This notebook has been modified to remove sensitive data. It excludes the original dataset, the output of each cell, and some feature engineering based off of domain knowledge. The inputs are still included for the purpose of understanding our machine learning process.

In [None]:
import numpy as np
from kmodes.kmodes import KModes
import pandas as pd
from scipy import stats
from kmodes.kprototypes import KPrototypes

In [None]:
pd.set_option('display.max_rows', 500)
pd.set_option('display.max_columns', 500)
pd.set_option('display.width', 1000)
pd.set_option('display.max_colwidth', -1)

limit the dataframe to the size we can handle by pulling in 1 in 20 rows. Dr. Keith says this should still be representative of the population.

In [None]:
skip = []
for i in range(800000000):
    if i % 100 != 0:
        skip.append(i)

In [None]:
df = pd.read_csv(r"C:\Users\hanbrolo\Documents\smb_files_3.18_to_3.25.csv",skiprows=skip)

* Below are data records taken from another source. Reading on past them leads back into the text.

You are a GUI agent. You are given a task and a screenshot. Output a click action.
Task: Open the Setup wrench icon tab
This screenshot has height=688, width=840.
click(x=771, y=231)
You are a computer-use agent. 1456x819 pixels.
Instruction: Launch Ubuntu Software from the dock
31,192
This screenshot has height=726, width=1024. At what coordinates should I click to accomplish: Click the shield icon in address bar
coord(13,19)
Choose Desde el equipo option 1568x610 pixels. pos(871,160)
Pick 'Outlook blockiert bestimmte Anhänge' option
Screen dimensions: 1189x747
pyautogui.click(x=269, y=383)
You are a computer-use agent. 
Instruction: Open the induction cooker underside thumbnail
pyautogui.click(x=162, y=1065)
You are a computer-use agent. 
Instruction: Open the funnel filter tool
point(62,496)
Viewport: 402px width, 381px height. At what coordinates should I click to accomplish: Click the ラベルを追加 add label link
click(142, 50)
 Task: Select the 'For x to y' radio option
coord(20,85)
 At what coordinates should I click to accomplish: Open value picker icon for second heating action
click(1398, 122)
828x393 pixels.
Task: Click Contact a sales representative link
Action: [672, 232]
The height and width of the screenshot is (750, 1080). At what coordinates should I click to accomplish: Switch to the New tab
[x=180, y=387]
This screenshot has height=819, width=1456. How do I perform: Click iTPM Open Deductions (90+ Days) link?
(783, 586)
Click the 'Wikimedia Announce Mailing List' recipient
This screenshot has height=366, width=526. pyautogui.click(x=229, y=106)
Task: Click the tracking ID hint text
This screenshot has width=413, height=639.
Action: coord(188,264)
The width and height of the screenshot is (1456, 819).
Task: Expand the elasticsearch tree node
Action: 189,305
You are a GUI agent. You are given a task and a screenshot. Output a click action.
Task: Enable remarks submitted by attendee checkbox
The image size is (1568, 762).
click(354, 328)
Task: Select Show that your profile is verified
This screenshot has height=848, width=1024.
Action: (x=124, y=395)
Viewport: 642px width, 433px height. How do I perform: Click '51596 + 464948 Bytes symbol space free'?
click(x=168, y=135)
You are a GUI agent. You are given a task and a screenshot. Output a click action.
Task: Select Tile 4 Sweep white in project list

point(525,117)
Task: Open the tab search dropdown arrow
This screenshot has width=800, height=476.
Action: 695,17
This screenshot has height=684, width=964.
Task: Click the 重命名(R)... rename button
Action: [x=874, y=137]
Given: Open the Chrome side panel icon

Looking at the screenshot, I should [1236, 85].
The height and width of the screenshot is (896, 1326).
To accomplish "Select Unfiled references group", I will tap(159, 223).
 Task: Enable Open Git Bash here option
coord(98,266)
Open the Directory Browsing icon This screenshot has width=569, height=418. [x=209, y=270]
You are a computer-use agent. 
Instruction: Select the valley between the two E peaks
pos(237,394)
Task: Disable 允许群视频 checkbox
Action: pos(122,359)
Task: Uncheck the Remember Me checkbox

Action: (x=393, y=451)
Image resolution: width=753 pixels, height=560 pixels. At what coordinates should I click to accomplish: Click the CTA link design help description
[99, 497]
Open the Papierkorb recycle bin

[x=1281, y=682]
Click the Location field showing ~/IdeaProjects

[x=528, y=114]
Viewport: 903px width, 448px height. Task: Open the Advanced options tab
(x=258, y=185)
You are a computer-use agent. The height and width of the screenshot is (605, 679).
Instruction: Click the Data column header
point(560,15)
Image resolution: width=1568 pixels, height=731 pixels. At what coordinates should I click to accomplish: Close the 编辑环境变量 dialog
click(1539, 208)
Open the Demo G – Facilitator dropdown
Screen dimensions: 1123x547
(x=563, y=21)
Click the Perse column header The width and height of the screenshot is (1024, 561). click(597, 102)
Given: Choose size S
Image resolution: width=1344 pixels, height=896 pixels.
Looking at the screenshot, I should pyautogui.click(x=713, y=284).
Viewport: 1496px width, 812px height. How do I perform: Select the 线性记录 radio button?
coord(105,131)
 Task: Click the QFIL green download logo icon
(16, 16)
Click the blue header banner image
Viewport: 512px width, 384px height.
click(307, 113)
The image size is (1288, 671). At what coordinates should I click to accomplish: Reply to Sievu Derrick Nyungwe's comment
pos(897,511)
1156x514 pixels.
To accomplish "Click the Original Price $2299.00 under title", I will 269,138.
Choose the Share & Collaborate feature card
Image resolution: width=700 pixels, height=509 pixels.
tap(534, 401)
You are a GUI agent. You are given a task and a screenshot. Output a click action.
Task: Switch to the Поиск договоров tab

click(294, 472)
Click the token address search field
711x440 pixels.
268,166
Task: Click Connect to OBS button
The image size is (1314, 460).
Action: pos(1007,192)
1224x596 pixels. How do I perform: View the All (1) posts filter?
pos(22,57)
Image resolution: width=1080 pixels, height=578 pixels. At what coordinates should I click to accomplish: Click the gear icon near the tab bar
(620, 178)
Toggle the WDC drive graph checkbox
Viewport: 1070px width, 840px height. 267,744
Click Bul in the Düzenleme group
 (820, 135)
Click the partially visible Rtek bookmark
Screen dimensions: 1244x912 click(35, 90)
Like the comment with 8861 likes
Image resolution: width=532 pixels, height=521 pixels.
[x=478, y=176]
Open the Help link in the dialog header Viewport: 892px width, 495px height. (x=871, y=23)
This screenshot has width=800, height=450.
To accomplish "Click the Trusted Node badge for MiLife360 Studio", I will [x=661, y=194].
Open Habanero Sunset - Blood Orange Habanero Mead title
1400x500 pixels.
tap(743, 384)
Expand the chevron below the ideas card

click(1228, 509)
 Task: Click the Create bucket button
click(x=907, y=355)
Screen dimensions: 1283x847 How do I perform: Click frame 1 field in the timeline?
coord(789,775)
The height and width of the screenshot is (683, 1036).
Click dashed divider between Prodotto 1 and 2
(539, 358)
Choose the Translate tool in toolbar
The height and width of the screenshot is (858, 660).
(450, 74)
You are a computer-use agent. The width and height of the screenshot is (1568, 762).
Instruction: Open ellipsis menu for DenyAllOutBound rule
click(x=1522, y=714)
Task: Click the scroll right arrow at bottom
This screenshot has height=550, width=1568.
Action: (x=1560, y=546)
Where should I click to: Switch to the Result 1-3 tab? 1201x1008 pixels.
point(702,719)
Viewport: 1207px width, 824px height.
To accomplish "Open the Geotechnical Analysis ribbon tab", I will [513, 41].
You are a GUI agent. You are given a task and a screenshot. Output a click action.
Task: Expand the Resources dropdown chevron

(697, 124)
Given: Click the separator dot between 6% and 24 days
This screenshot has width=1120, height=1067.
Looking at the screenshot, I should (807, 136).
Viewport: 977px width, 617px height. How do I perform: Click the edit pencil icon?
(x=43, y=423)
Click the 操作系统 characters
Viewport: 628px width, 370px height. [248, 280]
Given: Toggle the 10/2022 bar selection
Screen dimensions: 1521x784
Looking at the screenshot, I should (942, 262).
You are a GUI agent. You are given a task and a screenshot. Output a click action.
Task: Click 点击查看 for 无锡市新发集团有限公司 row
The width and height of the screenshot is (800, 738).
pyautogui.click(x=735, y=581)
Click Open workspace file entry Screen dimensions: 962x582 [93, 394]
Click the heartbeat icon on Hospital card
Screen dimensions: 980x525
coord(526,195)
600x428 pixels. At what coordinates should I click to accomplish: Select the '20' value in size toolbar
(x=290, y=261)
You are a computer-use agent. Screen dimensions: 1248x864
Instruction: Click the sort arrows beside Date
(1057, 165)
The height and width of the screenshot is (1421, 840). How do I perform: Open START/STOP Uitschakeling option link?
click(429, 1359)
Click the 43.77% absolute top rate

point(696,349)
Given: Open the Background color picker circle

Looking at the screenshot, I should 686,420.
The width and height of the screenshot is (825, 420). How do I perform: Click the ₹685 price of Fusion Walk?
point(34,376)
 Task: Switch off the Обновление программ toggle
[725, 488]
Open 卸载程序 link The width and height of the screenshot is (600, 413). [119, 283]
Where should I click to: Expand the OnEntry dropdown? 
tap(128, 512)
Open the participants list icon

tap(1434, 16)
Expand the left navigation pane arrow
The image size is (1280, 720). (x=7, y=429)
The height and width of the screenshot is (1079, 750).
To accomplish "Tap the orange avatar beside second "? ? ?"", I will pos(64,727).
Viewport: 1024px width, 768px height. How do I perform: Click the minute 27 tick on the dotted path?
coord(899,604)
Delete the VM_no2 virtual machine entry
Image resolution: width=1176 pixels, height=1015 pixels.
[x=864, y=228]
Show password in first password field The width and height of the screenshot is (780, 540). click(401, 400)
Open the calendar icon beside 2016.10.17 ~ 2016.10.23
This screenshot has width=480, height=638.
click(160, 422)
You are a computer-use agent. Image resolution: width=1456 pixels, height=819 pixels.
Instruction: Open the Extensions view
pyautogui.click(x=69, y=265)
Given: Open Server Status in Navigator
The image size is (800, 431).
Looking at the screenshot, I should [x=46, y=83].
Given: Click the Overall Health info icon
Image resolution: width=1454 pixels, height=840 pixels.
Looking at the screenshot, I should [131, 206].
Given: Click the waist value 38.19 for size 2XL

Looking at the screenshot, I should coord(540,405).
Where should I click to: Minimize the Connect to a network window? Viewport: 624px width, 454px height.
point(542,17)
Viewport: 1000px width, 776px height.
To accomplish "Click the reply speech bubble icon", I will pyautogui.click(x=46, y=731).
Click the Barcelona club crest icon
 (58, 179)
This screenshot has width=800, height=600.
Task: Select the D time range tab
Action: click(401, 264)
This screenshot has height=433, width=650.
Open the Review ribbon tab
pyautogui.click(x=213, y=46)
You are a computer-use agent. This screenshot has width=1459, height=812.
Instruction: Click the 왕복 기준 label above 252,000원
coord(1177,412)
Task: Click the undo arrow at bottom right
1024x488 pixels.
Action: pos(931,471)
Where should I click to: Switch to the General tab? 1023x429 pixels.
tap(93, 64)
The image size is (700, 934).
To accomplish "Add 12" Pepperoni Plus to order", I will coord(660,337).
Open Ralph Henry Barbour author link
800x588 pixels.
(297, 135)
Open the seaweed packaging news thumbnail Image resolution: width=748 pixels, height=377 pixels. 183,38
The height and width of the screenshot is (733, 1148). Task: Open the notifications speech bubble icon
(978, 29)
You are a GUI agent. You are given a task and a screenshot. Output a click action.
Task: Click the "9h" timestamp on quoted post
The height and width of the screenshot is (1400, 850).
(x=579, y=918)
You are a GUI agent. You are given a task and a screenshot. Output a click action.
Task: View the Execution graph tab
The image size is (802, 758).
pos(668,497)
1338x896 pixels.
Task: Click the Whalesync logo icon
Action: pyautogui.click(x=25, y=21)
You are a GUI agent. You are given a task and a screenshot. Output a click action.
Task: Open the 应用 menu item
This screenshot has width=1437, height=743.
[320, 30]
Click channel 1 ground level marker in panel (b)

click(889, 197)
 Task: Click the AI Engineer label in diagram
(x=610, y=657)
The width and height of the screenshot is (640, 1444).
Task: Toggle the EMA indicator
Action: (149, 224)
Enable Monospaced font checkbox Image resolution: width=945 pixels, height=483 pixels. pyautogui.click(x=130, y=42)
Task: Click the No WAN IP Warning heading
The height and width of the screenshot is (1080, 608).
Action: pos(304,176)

Convert fields to appropriate data type

In [None]:
df.ts = pd.to_datetime(df.ts)

Create a new data frame that aggregates by session. We want to discover users who at a certain time accessed/downloaded files in an anomalous fashion (not just individual records, but their whole session).

In [None]:
df_agg = df.groupby(['uid','id.orig_h','id.resp_h'])[['ts']].min()

In [None]:
df_agg.reset_index(level=['id.orig_h', 'id.resp_h'],inplace=True)

Engineer features including total session file size, total count

In [None]:
df_agg['size'] = df.groupby(['uid','id.orig_h','id.resp_h'])['size'].sum()

In [None]:
df_agg['count'] = df.groupby(['uid','id.orig_h','id.resp_h'])['size'].count()

Normalize numeric columns

In [None]:
df_agg['size_normalized'] = stats.zscore(df_agg['size'])

In [None]:
df_agg['count_normalized'] = stats.zscore(df_agg['count'])

Based on domain knowledge, we've grouped IPs into different departments or services they represent. We use this engineered feature in our model training.

In [None]:
# The logic for this feature has been removed from the notebook due to its sensitive nature.

Another engineered feature - cagetorical buckets for day of week and time of day.

In [None]:
df_agg.ts = pd.to_datetime(df_agg.ts)
df_agg['day_of_week'] = df_agg.ts.dt.weekday_name
hours = {
    0: "late_night",
    1: "late_night",
    2: "early_morning",
    3: "early_morning",
    4: "early_morning",
    5: "early_morning",
    6: "morning",
    7: "morning",
    8: "morning",
    9: "morning",
    10: "afternoon",
    11: "afternoon",
    12: "afternoon",
    13: "afternoon",
    14: "evening",
    15: "evening",
    16: "evening",
    17: "evening",
    18: "night",
    19: "night",
    20: "night",
    21: "night",
    22: "late_night",
    23: "late_night"
}
df_agg['time_of_day_bin'] =  [hours[i] for i in df_agg.ts.dt.hour]

In [None]:
df_agg['size'].describe()

Handle missing data

In [None]:
df_agg['size'] = df_agg['size'].fillna(0)
df_agg = df_agg.fillna("missing")

In [None]:
df_agg['count'].describe()

Feature Selection

In [None]:
cols = ['size_normalized','count_normalized','orig_ip_group','resp_ip_group','day_of_week','time_of_day_bin']

In [None]:
df_agg[cols]

Train k-prototypes (k-prototypes considers both categorical and numeric features for its distance measure). 

In [None]:
kproto = KPrototypes(n_clusters=5, init='Cao', verbose=2)

In [None]:
clusters = kproto.fit_predict(df_agg[cols].values, categorical=[2,3,4,5])

In [None]:
clusters

In [None]:
kproto.cluster_centroids_

Assign each record to a cluster

In [None]:
df_agg['cluster'] = clusters

In [None]:
df_agg.groupby('cluster')['ts'].count()

Investigate a cluster that looks anomalous (this one shows a very large total download size by session)

In [None]:
df_agg[df_agg['cluster']==2]

Calculate the distance from each categorical cluster centroid

In [None]:
categ_cols = ['orig_ip_group','resp_ip_group','day_of_week','time_of_day_bin']

In [None]:
def dissim_distance(a,b):
    distance = 0
    for ai, bi in zip(a,b):
        if ai != bi:
            distance += 1
    return distance

In [None]:
def get_min_dist(row):
    cluster_index = row['cluster']
    return dissim_distance(row[categ_cols],kproto.cluster_centroids_[1][cluster_index])

In [None]:
df_agg['min_categ_dist'] = df_agg.apply(lambda row: get_min_dist(row),axis=1)

In [None]:
df_agg.to_pickle("smb_files_aggregate_k_prototypes")

Show records that are anomalous across both numeric and categorical features. Investigate these.

In [None]:
df_agg[(df_agg['min_categ_dist'] > 2) & (df_agg['cluster']==2)]